Mitfinanziert werden soll der Ukraine-Marshallplan – neben internationalen Spenden und neuen EU-Schulden – auch durch den Verkauf von beschlagnahmten russischen und weißrussischen Auslandsinvestitionen: von der Energieinfrastruktur von Gazprom und Rosneft über Firmenbeteiligungen, Jachten, Villen, Chalets und Schlösser der Kreml-Kamarilla bis hin zur Enteignung des russischen Devisenschatzes von etwa 640 Milliarden Dollar, der sich in der Kontrolle der G7-Länder befindet. Es mag reizvoll sein, das Oligarchen-Vermögen als Zwangsreparationen an Ölscheichs und afrikanische Milliardäre zu versteigern, die goldene Armaturen, versenkbare Pools, Weinkeller und Hubschrauberlandeplätze mögen.

Doch all dies ist kein „Feindeigentum“ wie das deutsche Auslandsvermögen anno 1914 und 1939, das einfach konfisziert werden kann – die G7-Staaten sind nicht im Krieg mit Rußland. Und: Im laufendem ukrainischen Abwehrkampf befindet sich die Großzügigkeit der EU noch im einstelligen Milliardenbereich. Für US-Finanzministerin Janet Yellen ist dies nicht genug. Doch die Amerikaner haben als Kriegsgewinnler der hohen Öl- und Gaspreise gut reden. Sie versorgen keine Millionen ukrainische Flüchtlinge, sie haben keinen nennenswerten Rußland-Handel und schicken keine Hilfskonvois an die Grenze. Der Internationale Währungsfonds (IWF) hält eine kurzfristige Hilfe von 15 Milliarden Dollar bis Juni zur Behebung der dringendsten Nöte, plus fünf Milliarden Dollar für den laufenden Haushalt monatlich (also 60 Milliarden Dollar jährlich) für unabdingbar.

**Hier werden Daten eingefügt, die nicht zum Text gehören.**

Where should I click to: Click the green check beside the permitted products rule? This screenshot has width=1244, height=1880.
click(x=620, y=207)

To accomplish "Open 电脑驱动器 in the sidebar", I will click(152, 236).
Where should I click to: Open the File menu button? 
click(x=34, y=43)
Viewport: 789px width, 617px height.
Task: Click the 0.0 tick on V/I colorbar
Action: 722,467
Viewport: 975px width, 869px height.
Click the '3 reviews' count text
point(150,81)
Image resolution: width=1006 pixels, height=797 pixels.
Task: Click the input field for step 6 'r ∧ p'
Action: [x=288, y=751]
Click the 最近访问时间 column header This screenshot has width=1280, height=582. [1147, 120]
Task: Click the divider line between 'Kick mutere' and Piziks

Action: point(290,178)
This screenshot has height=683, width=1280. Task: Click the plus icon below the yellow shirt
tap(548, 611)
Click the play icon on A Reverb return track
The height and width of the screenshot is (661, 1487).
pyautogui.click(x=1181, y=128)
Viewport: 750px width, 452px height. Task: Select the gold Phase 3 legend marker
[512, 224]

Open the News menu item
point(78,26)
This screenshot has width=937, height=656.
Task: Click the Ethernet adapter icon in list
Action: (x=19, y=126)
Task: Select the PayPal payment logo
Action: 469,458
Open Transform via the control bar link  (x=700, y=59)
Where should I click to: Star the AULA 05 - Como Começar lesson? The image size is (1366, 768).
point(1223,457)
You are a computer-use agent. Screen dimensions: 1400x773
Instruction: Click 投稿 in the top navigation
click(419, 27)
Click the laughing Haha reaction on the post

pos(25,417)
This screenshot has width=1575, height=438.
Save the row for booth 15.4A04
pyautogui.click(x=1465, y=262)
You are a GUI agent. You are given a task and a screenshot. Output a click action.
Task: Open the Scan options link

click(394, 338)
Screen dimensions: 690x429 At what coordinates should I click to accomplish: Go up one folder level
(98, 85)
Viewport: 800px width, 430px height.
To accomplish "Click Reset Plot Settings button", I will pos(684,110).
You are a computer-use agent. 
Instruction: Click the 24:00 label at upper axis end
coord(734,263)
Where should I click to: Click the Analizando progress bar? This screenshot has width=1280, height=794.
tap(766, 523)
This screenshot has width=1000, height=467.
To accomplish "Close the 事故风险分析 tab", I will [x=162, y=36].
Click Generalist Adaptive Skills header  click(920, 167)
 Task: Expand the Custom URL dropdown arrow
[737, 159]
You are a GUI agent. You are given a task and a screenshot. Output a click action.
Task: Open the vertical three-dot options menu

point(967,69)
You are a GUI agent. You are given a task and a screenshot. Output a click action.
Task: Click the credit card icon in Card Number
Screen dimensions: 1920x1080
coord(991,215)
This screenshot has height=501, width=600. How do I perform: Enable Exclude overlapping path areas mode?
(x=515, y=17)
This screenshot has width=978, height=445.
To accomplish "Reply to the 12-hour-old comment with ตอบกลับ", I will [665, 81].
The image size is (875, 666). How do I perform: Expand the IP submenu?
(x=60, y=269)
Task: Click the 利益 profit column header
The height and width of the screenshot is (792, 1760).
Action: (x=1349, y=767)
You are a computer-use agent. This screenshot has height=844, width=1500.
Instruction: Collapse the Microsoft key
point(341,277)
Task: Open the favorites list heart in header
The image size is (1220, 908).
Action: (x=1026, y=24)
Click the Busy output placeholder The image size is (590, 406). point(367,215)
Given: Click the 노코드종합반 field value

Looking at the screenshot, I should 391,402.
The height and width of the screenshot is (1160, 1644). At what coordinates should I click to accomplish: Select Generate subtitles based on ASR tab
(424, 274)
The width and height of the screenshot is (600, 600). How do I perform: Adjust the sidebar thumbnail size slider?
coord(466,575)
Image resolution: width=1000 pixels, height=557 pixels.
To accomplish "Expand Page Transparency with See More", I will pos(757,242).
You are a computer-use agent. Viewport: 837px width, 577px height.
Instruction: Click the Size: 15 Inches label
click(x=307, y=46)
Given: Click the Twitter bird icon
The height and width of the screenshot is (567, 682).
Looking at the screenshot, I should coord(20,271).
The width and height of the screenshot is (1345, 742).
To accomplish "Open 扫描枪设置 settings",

Doch EU-Hilfen für die Ukraine gibt es nicht erst seit dem 24. Februar. Tatsächlich werden diverse Reformprogramme schon seit 1991 gefördert. Seit 2014 kamen von der EU 7,8 Milliarden Euro an Zuschüssen und Krediten. Weitere zehn Milliarden Euro kamen als Kredit von den EU-kontrollierten Entwicklungsbanken EIB und EBRD. Wieviel davon 2016 beim betrügerischen Konkurs der milliardenschweren Privatbank des Oligarchen Igor Kolomojskij – dem Hauptsponsor von Präsident Wolodymyr Selenskyj – verschwand, ist weiter ungeklärt. Die allgegenwärtige Korruption, vom käuflichen „Doktortitel“ bis zu „Ausnahmen“ vom Wehrdienst, wird auch nach einem Waffenstillstand und Frieden nicht plötzlich verschwinden. Die Marshallplan-Milliarden dürften der Vetternwirtschaft neue finanzielle Nahrung geben.